We also invent our origins. We easily slip into the idea that the things around us were discovered, or at least basically adapted, by our own society. Yet if you think for a moment you will find that almost everything was invented in other civilizations.
The anthropologist Ralph Linton described the average American as follows. He ‘awakens in a bed built on a pattern which originated in the Near East…. He throws back covers made from cotton, domesticated in India, or linen, domesticated in the Near East… He takes off his pyjamas, a garment invented in India, and washes with soap invented by the ancient Gauls…Before going out for breakfast he glances through the window, made of glass invented in Egypt, and if it is raining puts on overshoes made of rubber discovered by the Central American Indians and takes an umbrella, invented in south-eastern Asia… On his way to breakfast he stops to buy a paper, paying for it with coins, an ancient Lydian invention…His plate is of steel, an alloy first made in southern India, his fork a medieval Italian invention, and his spoon a derivative of a Roman original.’
We have only reached breakfast and through the day the assemblage of world cultures continues.

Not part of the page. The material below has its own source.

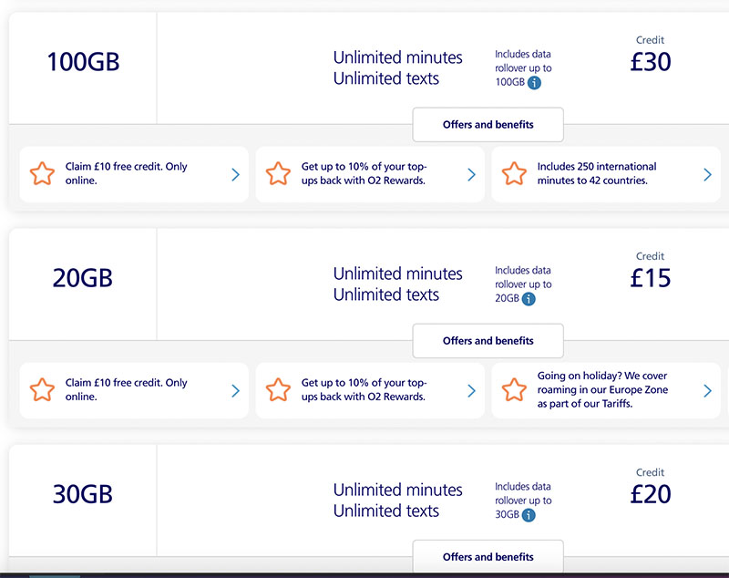Click star icon on 100GB free credit offer

(x=42, y=174)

Nevertheless, at the end, ‘As he absorbs the accounts of foreign troubles he will, if he is a good conservative citizen, thank a Hebrew deity in an Indo-European language that he is 100 percent American.’

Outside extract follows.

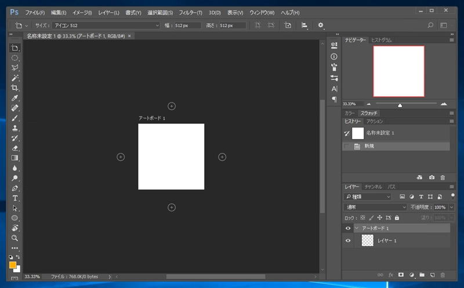This screenshot has width=464, height=288.
Task: Select the Crop tool
Action: pyautogui.click(x=15, y=88)
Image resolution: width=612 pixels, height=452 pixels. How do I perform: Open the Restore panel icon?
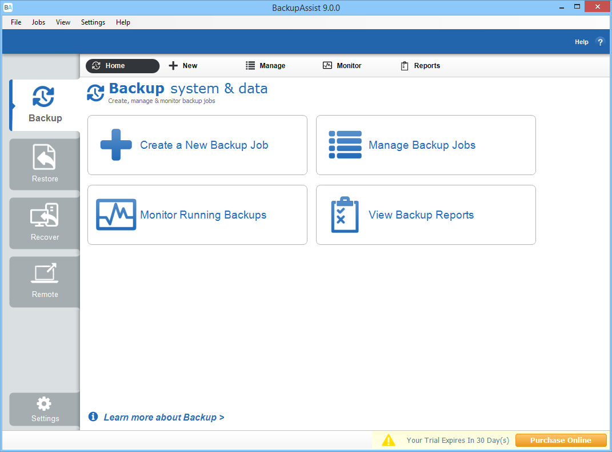pyautogui.click(x=43, y=157)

So we are all composites of history, built up from our past. England is a particularly obvious example of this because, being part of a small island near a great Continent, and being a trading and imperial nation, it has sucked in almost all of its culture from abroad. There is scarcely anything, in music, painting, architecture, science and knowledge, up to the eighteenth century at least, which was not largely the result of borrowings.
A particularly obvious instance is the effect of the Imperial phase on British life and above all the influence of India. In many ways a Martian might well look at England today as just an extension of India. It is not merely that more people are involved in making curries in England than in any other form of manufacture. Nor that much of the wealth which built parts of England, including many of its great houses, gardens, art collections and libraries, came from India. It is something more.

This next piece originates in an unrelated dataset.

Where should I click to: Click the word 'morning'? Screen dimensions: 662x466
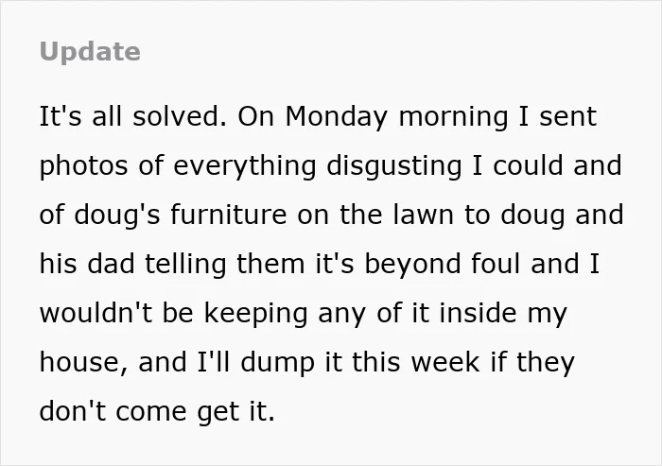[453, 117]
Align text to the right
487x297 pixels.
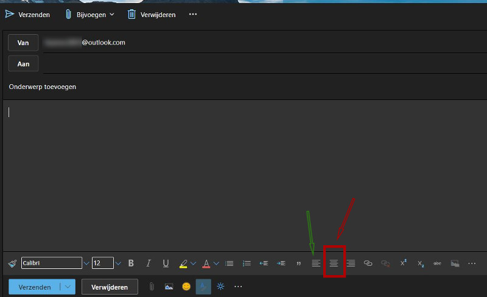pyautogui.click(x=351, y=263)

Many phrases and ideas have Indian roots: veranda, gymkhana, pyjama, kedgeree, bungalow and polo. Many items of furniture, food, architecture, botany flow from India and the Himalayas. And it is not just India. If we look at the underlying patterns of consumption in Britain they form a mirror image of Empire. We can see this in food and taste.
If we move down the west coast of Britain, wherever there is a great port, there sugar poured in from the West Indies and where it did so it sweetened the tooth of the British. So in Glasgow and much of Scotland there is a love for sugary foods, particularly sugar mixed with flour and baked into cakes and biscuits. I always used to feel proud as a boy when I met lorries bearing the name ‘Macfarlane Lang, biscuit makers’, but I never asked myself why the Scots should be so famous for their sugary short-breads.
Further south, sugar came into the Lancashire ports and found its way to Kendal where the almost pure sugar lumps known as Kendal Mint Cake are manufactured. Bristol became a great West Indian port and Bristol sweet sherry was developed. It happened all over Britain, with what we ate, drank or wore. Many other things including garden plants and those great staples, rubber, tea, coffee and cotton became part of the ‘British’ way.
The same would be true if we went to any part of the world, where many of the characteristically ‘local’ things were imported from elsewhere. Much of modern India is of British origin, just as Britain is of Indian origin. Much of modern Japan was imported from China, just as much of present China was ‘made in Japan’. Australia, just like north America, is a basket of foreign imports. We borrow, imitate, trade and steal and then conveniently forget.